Of the question sets having limited questions arranged as components in each of a plurality of clauses sequentially extending from the root of the search decision tree and forming a branch, a corresponding question set is assigned to each of the root and the plurality of clauses. Tree that generates user-determined information by assigning user-desired information as information desired by the user to leaves at the ends of branches that are reached based on answers sequentially input by the user in response to limited questions A program,
A computer equipped with a storage unit for storing information necessary for generating a search decision tree,
(A) Based on training case information composed of a plurality of training cases in which answers to each limited question are combined and a set of questions related to the training case information, before and after the limited question of the entire training case An information gain calculation step of calculating an information gain indicating a difference in the information amount of,
(B) The information gain calculated in the information gain calculation step and the ease information indicating the ease of answering each of the limited questions are read from the storage unit, and based on the read information gain and the ease information, each limited question is read. An evaluation value calculating step of calculating an evaluation value for
(C) an extraction step of reading out and extracting the limited question having the highest evaluation value calculated in this evaluation value calculation step from the storage unit;
(D) Assigning the limited question extracted in this extraction step to an empty node among the clauses closest to the root of the search decision tree, and dividing the set of limited questions composed of a plurality of limited questions into two subsets Steps and
(E) a subset extraction step of extracting a non-empty subset from each subset divided in this division step;
(F) The branches extending from the root are terminated by extracting an empty set from each of the subsets divided in the division step and assigning user desired information corresponding to each of the extracted empty sets to a leaf. And a terminating step of performing a search decision tree generation program.

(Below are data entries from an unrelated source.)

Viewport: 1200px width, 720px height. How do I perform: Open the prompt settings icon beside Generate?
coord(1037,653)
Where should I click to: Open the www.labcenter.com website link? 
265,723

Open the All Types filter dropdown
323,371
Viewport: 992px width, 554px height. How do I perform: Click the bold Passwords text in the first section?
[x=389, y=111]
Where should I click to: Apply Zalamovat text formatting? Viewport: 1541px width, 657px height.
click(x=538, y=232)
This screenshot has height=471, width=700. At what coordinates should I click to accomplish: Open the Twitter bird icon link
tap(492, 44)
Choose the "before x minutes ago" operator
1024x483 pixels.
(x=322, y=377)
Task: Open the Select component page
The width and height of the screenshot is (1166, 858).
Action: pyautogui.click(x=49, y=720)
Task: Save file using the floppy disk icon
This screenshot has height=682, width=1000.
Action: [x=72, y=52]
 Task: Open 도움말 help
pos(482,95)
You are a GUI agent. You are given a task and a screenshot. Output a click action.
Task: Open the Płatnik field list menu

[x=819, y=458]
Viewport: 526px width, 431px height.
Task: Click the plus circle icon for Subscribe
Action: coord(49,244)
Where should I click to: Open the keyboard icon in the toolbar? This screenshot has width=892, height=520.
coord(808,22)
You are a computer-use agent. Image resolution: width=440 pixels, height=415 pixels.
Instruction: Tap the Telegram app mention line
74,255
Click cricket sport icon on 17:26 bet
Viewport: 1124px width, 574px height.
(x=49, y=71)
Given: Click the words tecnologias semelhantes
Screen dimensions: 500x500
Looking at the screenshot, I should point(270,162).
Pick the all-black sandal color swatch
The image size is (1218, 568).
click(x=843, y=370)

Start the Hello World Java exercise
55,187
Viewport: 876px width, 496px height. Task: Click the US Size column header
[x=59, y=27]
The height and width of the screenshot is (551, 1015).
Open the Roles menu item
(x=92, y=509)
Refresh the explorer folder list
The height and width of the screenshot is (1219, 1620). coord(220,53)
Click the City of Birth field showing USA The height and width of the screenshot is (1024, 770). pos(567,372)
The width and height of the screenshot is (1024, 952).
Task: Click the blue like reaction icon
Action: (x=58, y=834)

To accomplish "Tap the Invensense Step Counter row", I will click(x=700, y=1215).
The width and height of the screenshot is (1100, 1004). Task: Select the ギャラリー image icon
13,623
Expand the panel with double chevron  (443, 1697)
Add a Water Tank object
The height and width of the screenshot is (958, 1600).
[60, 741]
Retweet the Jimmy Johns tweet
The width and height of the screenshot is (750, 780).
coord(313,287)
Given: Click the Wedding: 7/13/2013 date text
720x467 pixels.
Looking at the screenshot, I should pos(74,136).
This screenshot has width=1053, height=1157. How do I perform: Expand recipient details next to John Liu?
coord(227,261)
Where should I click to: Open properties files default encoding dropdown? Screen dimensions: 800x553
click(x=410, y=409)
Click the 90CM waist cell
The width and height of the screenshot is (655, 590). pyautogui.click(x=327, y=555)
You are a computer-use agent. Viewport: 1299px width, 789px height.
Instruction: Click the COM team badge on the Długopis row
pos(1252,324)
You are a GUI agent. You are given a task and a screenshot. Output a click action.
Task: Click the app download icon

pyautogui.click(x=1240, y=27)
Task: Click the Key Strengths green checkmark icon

Of the subsets extracted in the subset extraction step of (c), a non-empty subset is newly set as a question set. For each of the question sets, the extraction step of (a) and the termination of (f) are performed. Recursively repeat the process up to the step,
12. The search decision tree generation program according to claim 11, wherein in the process of the repetition, when all of the subsets divided in the dividing step (d) are empty sets, the repetition is terminated.

13. The search decision tree generation program according to claim 11, wherein the evaluation value calculated in the evaluation value calculation step is a value obtained by adding the information gain and the ease information at a predetermined ratio.

A program recording medium on which the search decision tree generation program according to any one of claims 9 to 13 is recorded.